Ocampo, sin embargo, con toda su parsimonia liberal, era hombre de muy diversas aficiones. Se dedicó, en medio de los arduos quehaceres que le imponía la República, a coleccionar paremios, esto es, dichos, refranes y sentencias populares. De entre sus obras he espigado algunos.
Como dueño de mi atole, lo menearé con mi dedo. Es decir: déjenme, yo sé lo que hago.
Buen arriero o mal arriero, tiende su cama primero. Significa que cualquiera, por bueno que sea, lo primero que busca es su propio interés.
Dicen que un buey voló... Pue’ que sí, pue’ que no. Nunca hay que aceptar ningún dicho ni negarlo, por disparatado que parezca, sin averiguar claramente su verdad.
Para nacer, morir, estornudar y calzonear, no se puede uno esperar. Ninguno de esos cuatro menesteres admite dilación, ni quien en ellos participa puede ponerles fecha u hora.
El gato que se ha quemado, al ver la ceniza corre. Es otra versión del refrán según el cual “El que con leche se quema hasta al jocoque le sopla”.
Canastos padres, chiquihuites hijos. Dice lo mismo que “De tal palo tal astilla” o “Hijo de tigre, pintito”. El chiquihuite era una especie de canastillo hecho de varas más o menos abiertas. Obviamente se usaba para llevar sólidos, no líquidos, que se derramarían. Allá por los años 20 del pasado siglo llegó a Saltillo un norteamericano, y sus traviesos amigos saltilleros le hicieron una broma: le enseñaron que si alguien le ofrecía una copa de vino o de licor, la fórmula de cortesía para agradecer el obsequio era decir: “No me gusta en chiquihuite”.

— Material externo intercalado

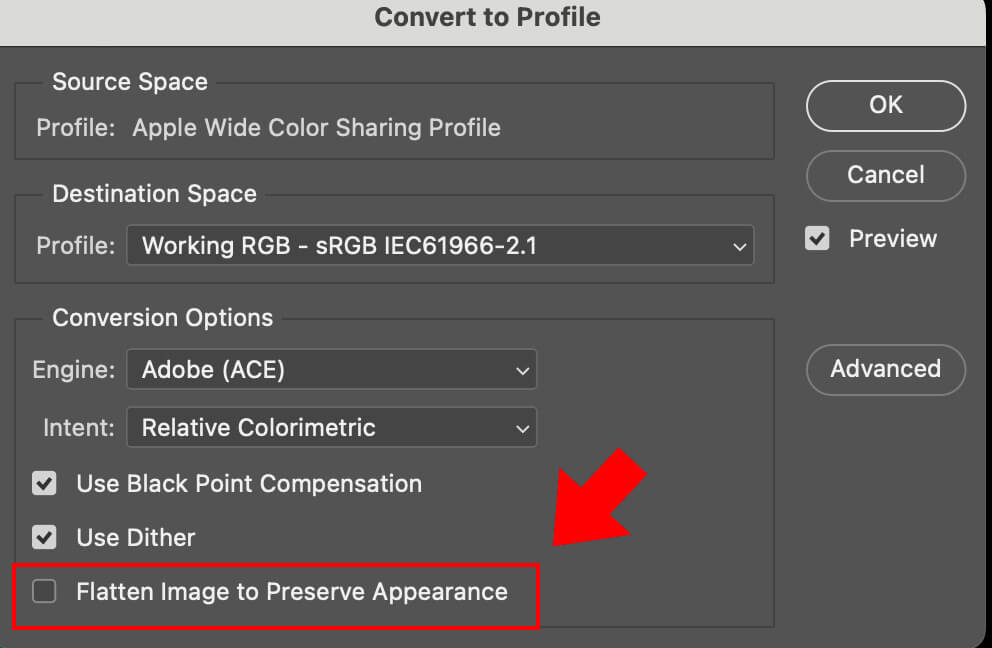
Task: Click the Convert to Profile title bar
Action: 487,17
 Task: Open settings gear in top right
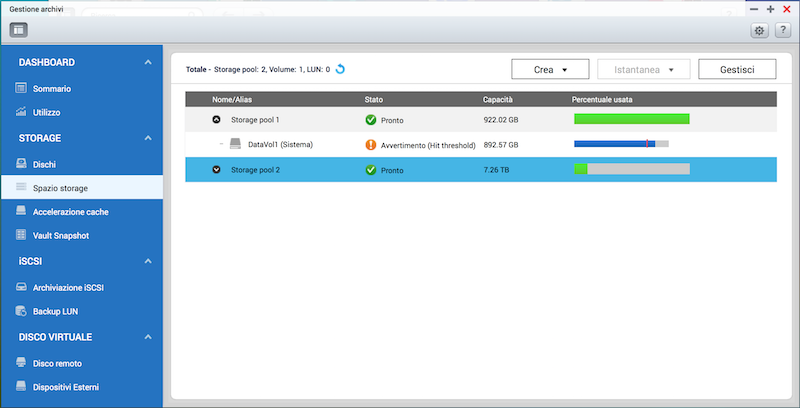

Como el cochino de San Roque: chillando y con la mazorca en el hocico. Se dice de alguien a quien nada contenta, o que se queja mientras goza de buena fortuna.
Entre Credo y Credo, piedras. Hace alusión este dicharacho a una antigua creencia según la cual si te amenazaba un perro bravo, una serpiente, o cualquiera otra alimaña peligrosa, podías salvarte del peligro rezando un Credo.
¡Qué feo se le ve a Chona! Este es dicho vulgar –reconoce Ocampo–, usado por jugadores cuando en el reparto de las cartas –o de las fichas del dominó– no les sale una buena mano.